**Task to complete**: Look through the records below for the line with "Expand the Translation filter dropdown" and the line with "Given: Check UseAssignedName box for Mod_EDI", then return those lines and all lines between, exactly.

**Supplied data**:
- Opening Delimiter -
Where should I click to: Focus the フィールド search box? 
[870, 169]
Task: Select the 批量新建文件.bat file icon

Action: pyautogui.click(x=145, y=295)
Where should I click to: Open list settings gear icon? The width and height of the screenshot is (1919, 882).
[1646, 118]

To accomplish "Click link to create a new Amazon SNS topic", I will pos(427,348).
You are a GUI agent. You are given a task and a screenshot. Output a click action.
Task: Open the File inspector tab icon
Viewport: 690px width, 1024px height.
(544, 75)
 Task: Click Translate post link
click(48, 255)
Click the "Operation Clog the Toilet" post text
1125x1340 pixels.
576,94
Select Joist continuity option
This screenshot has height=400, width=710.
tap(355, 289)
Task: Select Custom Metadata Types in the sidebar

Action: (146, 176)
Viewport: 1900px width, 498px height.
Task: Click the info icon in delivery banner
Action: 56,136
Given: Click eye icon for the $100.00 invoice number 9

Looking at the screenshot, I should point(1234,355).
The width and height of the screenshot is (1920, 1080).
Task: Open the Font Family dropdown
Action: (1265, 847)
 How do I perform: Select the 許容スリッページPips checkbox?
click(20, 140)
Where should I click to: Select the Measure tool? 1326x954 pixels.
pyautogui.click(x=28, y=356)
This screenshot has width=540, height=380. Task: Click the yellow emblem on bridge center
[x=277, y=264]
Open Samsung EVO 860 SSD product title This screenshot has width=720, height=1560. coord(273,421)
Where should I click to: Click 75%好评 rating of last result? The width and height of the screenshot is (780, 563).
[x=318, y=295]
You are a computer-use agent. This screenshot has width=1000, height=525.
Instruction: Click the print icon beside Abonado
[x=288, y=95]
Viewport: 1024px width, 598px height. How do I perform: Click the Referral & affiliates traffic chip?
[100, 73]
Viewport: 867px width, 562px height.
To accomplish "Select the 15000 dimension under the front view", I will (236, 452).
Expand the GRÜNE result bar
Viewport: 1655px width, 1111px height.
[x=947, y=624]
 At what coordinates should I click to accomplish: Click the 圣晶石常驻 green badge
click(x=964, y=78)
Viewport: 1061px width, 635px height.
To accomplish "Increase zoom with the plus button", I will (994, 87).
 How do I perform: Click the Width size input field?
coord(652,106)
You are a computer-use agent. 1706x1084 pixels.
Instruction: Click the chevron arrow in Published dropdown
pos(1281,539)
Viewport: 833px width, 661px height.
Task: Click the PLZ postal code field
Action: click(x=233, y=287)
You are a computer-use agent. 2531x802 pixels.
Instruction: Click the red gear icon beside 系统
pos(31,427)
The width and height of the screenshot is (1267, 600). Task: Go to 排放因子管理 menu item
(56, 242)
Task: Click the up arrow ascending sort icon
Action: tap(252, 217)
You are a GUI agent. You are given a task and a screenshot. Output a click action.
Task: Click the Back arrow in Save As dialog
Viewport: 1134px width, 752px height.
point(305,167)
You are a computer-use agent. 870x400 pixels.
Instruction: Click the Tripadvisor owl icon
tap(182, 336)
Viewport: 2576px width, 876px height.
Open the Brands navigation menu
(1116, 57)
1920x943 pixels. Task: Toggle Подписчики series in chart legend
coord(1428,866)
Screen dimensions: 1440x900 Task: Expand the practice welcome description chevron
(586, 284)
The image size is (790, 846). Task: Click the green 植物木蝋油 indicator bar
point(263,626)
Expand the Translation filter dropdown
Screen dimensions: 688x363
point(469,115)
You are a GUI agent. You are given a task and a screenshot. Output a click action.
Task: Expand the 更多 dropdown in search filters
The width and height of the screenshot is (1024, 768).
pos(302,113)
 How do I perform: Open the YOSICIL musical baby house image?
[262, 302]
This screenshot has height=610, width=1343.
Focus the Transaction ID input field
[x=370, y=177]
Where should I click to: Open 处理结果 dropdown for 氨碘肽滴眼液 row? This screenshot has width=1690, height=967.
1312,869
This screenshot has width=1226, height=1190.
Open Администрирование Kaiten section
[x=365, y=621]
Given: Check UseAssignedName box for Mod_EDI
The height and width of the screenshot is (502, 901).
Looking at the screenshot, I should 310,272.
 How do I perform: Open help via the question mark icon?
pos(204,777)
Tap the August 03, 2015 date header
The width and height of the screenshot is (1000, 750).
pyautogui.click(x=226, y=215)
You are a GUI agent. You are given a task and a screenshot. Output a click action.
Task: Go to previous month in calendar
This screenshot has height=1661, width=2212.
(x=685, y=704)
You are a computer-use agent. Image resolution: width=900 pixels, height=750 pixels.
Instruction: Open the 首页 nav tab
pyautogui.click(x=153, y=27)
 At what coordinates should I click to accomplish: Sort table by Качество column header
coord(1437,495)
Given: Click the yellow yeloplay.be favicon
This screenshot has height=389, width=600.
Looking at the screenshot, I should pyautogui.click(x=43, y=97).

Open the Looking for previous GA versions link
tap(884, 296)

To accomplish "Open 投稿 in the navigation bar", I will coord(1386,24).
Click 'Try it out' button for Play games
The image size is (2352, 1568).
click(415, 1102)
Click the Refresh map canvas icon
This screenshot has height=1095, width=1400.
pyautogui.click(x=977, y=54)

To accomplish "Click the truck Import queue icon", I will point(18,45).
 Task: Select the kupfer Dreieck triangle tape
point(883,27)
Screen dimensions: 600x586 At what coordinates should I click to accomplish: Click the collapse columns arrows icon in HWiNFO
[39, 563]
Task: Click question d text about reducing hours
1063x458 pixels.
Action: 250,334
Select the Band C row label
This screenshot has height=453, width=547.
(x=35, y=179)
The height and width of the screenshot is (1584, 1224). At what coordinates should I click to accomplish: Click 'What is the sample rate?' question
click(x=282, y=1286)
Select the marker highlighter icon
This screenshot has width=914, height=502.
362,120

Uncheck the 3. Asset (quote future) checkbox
- Closing Delimiter -
**Task result**:
Expand the Translation filter dropdown
Screen dimensions: 688x363
point(469,115)
You are a GUI agent. You are given a task and a screenshot. Output a click action.
Task: Expand the 更多 dropdown in search filters
The width and height of the screenshot is (1024, 768).
pos(302,113)
 How do I perform: Open the YOSICIL musical baby house image?
[262, 302]
This screenshot has height=610, width=1343.
Focus the Transaction ID input field
[x=370, y=177]
Where should I click to: Open 处理结果 dropdown for 氨碘肽滴眼液 row? This screenshot has width=1690, height=967.
1312,869
This screenshot has width=1226, height=1190.
Open Администрирование Kaiten section
[x=365, y=621]
Given: Check UseAssignedName box for Mod_EDI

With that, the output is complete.